While prior work have shown many benefits of NDP accelerators, they have not solved three of the main challenges: 1) Existing NDP accelerators are mostly early-stage prototypes with limited capability of system configuration. Thus, researchers lack an practical way to explore the design space and show the benefits of NDP techniques under different system parameters and applications. 2) Focusing solely on one level of the memory hierarchy (one of cache, main memory or storage) cannot provide a satisfying solution for the data center servers which serve a diverse range of applications. A good understanding of application characteristics and exploring their suitability for NDP acceleration is missing. 3) It is common to have variation in compute and memory requirements, even within different execution phases of a single application.

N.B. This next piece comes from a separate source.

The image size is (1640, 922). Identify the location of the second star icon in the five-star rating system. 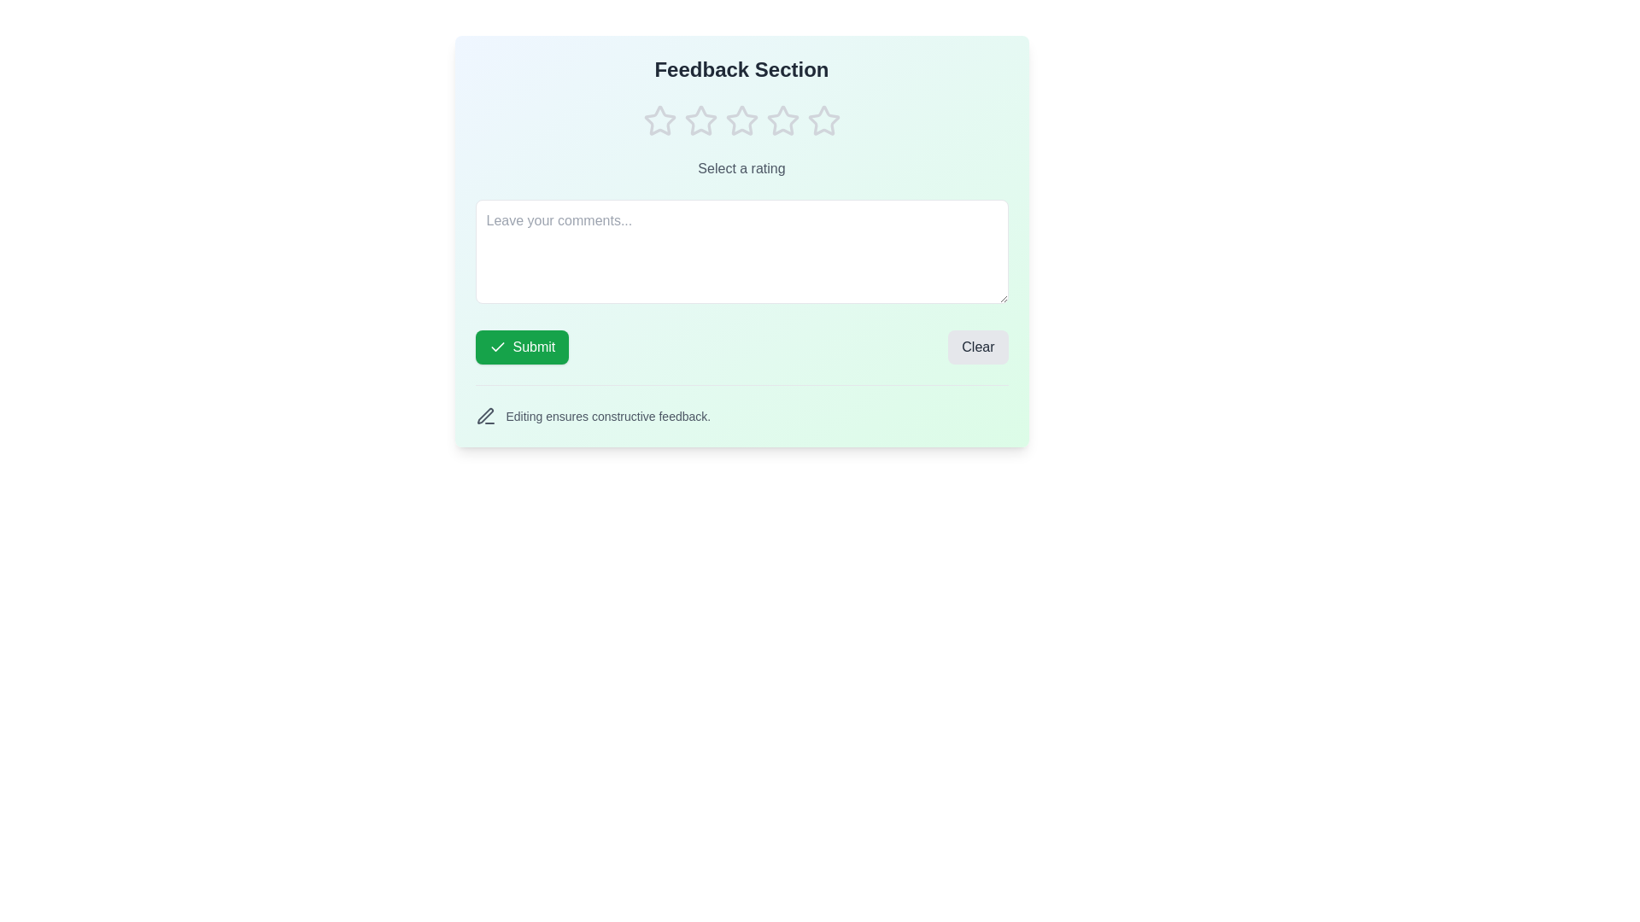
(741, 120).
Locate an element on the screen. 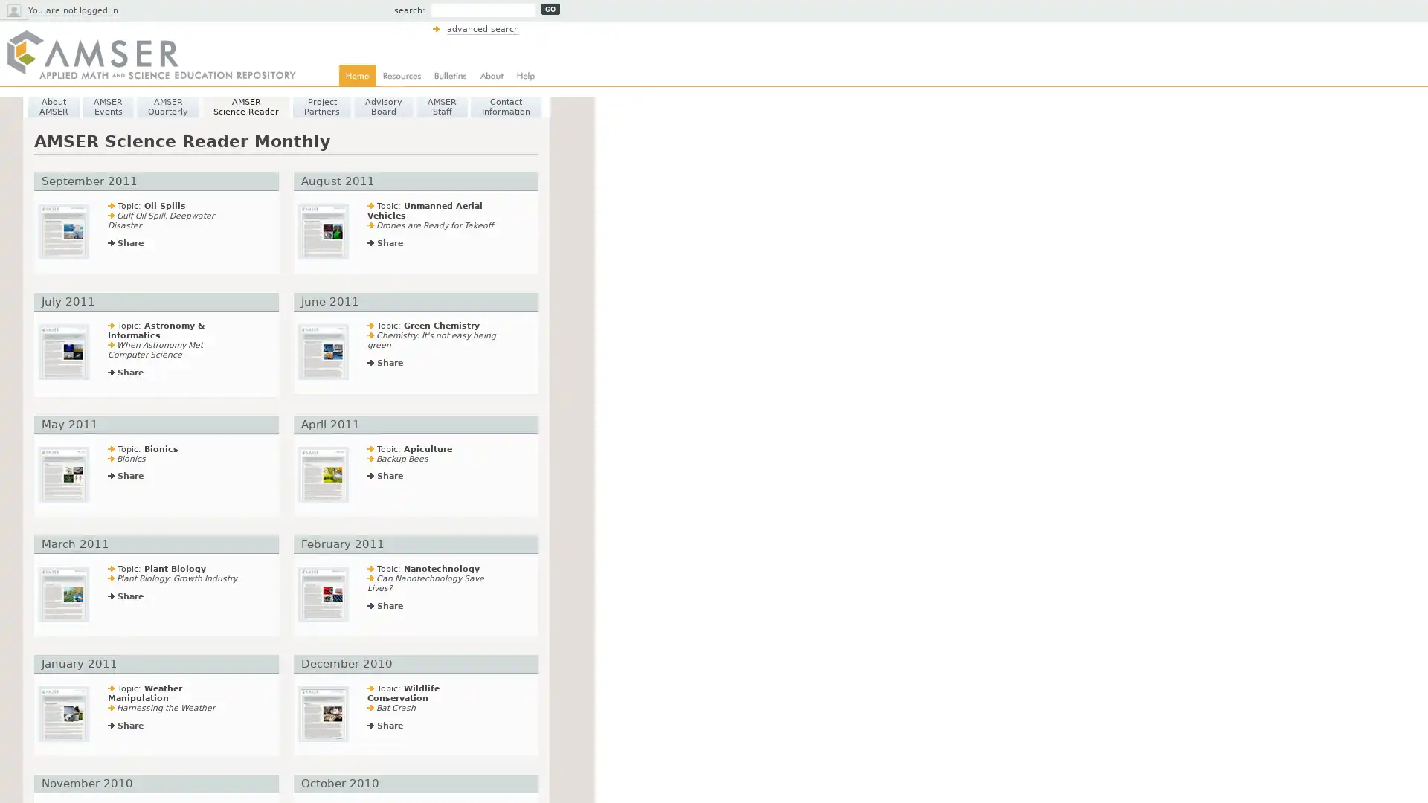 The width and height of the screenshot is (1428, 803). Submit is located at coordinates (550, 9).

Thus, a single application could benefit from the collaboration of different NDP accelerators, but the collective benefits has not been explored.
In this dissertation, We try to address these three challenges, by presenting a multi-level acceleration platform that combines on-chip, near-memory and near-storage accelerators, spanning all levels of the conventional memory hierarchy. Our simulation platform features compute levels with adjustable memory/accelerator parameters, thus offering a broad spectrum of acceleration options. To enable effective acceleration on various application pipelines, we propose a holistic approach to coordinate between the compute levels, reducing inter-level data access interference and asynchronous task flow control. To minimize the programming efforts of using the platform, a uniform programming interface is designed to decouple the configuration from the user application source code and allow runtime adjustments without modifying the deployed application. We use our simulation platform to quantify the collective performance and energy benefits of NDP in all levels of the memory hierarchy. We also present an in-depth study of workload characteristics on various class of applications including visual retrieval, database, finance and security to demonstrate that a proper application mapping could avoid unnecessary data movements and achieve significant improvements to performance and energy efficiency.